The code after the throw requires some explanation. Break signals (SIGINT, SIGBREAK), which are generated when the user enters Ctrl-C or Ctrl-Break, often arrive on an unknown thread. It is reasonable to assume that the user wants to abort work that is taking too long or, worse, stuck in an infinite loop.

But what work should be aborted? Here, it must be pointed out that RSC strongly encourages the use of cooperative scheduling, where a thread runs unpreemptably and yields after completing a logical unit of work. Thread implements this by acquiring a global lock before allowing a thread to resume execution. A timeout on this lock is enforced. If a thread does not yield before the timeout, it receives the internal signal SIGYIELD, causing a SignalException to be thrown. During development, it is sometimes useful to disable this timeout. So in trying to identify which thread is performing the work that the user wants to abort, the first candidate is the thread that currently owns the global run-to-completion lock. However, this thread will only be interrupted if the use of SIGYIELD has been disabled and the thread has already run for longer than the timeout.

If interrupting the locked thread doesn't seem appropriate, the assumption is that CliThread should be interrupted. This thread is the one that parses and executes user commands entered through the console. So unless CliThread doesn't exist for some obscure reason, it will receive the SIGYIELD.

If a thread to interrupt has now been identified, Thread::Raise is invoked to deliver the signal to that thread.

Signaling Another Thread

Sending a signal to another thread is problematic. The raise function in <csignal> only signals the running thread. Nor does Windows appear to expose any function that could be used for the purpose. So what to do?

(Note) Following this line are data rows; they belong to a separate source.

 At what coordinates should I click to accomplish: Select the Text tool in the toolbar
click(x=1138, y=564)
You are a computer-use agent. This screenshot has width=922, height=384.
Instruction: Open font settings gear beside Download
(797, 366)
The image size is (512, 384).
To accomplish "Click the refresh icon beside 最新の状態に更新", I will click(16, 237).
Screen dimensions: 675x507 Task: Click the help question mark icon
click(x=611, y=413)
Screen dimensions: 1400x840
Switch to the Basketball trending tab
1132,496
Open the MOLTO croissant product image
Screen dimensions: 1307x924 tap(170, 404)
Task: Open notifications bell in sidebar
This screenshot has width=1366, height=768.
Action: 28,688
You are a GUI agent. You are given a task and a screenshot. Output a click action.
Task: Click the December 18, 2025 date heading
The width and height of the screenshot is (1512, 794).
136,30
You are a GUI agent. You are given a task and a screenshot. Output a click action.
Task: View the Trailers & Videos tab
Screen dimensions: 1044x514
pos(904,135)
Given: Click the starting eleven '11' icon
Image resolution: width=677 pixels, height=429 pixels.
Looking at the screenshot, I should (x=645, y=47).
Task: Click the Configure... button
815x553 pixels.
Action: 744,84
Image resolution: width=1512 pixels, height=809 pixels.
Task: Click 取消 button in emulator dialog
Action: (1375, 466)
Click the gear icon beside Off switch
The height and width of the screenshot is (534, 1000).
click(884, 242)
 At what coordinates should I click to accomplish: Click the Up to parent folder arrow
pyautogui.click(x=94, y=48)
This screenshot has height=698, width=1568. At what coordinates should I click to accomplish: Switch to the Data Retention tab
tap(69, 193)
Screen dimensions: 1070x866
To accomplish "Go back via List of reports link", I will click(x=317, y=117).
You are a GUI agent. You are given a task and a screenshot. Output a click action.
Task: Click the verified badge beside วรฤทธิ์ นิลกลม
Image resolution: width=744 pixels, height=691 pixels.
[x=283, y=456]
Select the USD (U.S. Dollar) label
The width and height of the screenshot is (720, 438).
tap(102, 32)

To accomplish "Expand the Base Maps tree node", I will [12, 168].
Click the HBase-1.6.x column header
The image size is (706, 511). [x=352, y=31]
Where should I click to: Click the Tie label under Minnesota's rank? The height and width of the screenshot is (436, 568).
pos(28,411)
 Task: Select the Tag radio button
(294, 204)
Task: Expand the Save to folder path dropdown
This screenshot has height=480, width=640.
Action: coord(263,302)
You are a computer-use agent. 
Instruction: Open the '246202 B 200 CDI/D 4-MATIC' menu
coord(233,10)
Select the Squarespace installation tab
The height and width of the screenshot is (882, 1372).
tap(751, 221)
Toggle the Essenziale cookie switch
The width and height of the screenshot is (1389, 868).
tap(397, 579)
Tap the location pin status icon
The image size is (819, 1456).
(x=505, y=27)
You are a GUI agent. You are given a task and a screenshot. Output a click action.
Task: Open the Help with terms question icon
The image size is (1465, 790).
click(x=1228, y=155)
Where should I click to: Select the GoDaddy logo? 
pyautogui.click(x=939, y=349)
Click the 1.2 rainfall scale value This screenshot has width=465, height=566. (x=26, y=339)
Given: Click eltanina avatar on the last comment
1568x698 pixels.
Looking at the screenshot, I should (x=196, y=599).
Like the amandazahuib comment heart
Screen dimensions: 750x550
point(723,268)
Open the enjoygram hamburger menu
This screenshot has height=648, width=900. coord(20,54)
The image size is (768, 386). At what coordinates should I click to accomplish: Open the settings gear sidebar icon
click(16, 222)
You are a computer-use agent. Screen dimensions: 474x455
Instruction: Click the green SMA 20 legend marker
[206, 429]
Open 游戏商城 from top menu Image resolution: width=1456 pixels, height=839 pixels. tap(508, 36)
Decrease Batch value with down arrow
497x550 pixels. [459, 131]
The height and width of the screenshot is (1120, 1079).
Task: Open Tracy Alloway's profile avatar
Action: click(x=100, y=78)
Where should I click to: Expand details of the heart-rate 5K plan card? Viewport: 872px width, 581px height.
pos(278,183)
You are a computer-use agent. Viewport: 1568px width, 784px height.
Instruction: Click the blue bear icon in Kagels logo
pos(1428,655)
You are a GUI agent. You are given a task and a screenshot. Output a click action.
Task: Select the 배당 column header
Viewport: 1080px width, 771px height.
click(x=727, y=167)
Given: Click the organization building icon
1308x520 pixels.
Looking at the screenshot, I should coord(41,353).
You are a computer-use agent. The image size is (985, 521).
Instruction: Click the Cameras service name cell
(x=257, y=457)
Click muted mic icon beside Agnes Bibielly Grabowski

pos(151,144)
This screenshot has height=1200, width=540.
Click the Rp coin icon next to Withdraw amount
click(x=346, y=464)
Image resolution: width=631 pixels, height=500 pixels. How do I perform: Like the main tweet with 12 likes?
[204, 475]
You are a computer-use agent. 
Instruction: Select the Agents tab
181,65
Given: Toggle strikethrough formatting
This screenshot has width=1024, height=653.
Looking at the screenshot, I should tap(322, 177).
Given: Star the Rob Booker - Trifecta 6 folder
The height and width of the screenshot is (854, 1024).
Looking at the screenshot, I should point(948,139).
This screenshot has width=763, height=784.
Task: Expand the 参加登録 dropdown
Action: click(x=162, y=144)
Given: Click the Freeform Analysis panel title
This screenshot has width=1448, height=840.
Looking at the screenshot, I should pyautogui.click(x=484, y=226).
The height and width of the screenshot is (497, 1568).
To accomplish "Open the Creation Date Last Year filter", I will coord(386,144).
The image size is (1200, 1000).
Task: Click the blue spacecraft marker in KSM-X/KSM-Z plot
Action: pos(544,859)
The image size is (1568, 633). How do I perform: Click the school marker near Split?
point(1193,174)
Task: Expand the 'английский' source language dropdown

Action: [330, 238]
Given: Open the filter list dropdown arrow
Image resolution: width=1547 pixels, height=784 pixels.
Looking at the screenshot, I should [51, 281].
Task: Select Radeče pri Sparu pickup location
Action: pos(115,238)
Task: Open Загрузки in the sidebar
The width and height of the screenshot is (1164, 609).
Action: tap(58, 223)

In RSC, the first thing that most functions do is call Debug::ft to identify the function that is now executing. These calls were removed from the code in this article, but now it is necessary to mention them. The original (and still extant) purpose of Debug::ft is to support a function trace tool, which is why most non-trivial functions invoke it. What this trace tool produces will be seen later. The pervasiveness of Debug::ft also allows it to be co-opted for other purposes. Because a thread is likely to invoke it frequently, it can check if the thread has a signal waiting. If so, boom! It can also check if the thread is at risk of overrunning its stack, in which case boom! (This is better than allowing an overrun to occur. As noted in SE_Handler, Windows no longer even allows a stack overflow exception to be intercepted.)

Here is the code that delivers a signal to another thread:

void Thread::Raise(signal_t sig)
{
   Debug::ft(Thread_Raise);

   auto reg = Singleton< PosixSignalRegistry >::Instance();
   auto ps1 = reg->Find(sig);

   //  If this is the running thread, throw the signal immediately. If the
   //  running thread can't be found, don't assert: the signal handler can
   //  invoke this when a signal occurs on an unknown thread.
   //
   auto thr = RunningThread(false);

   if(thr == this)
   {
      throw SignalException(sig, 0);
   }

   //  If the signal will force the thread to exit, try to unblock it.
   //  Unblocking usually involves deallocating resources, so force the
   //  thread to sleep if it wakes up during Unblock().
   //
   if(ps1->Attrs().test(PosixSignal::Exit))
   {
      if(priv_->action_ == RunThread)
      {
         priv_->action_ = SleepThread;
         Unblock();
         priv_->action_ = ExitThread;
      }
   }

   SetSignal(sig);
   if(!ps1->Attrs().test(PosixSignal::Delayed)) SetTrap(true);
   if(ps1->Attrs().test(PosixSignal::Interrupt)) Interrupt();
}

Given that the target thread can throw a SignalException for itself, via a check supported by Debug::ft, Raise does the following:

  • invokes SetSignal to record the signal against the thread
  • invokes Unblock (a virtual function) to unblock the thread if the signal will force it to exit
  • invokes SetTrap if the signal should be delivered as soon as possible instead of waiting until the next time the thread yields (this sets the flag that is checked via Debug::ft)
  • invokes Interrupt to wake up the thread if the signal should be delivered now instead of waiting until the thread resumes execution

In the above list, whether to invoke each of the last three functions is determined by various attributes that can be set in the signal's instance of PosixSignal.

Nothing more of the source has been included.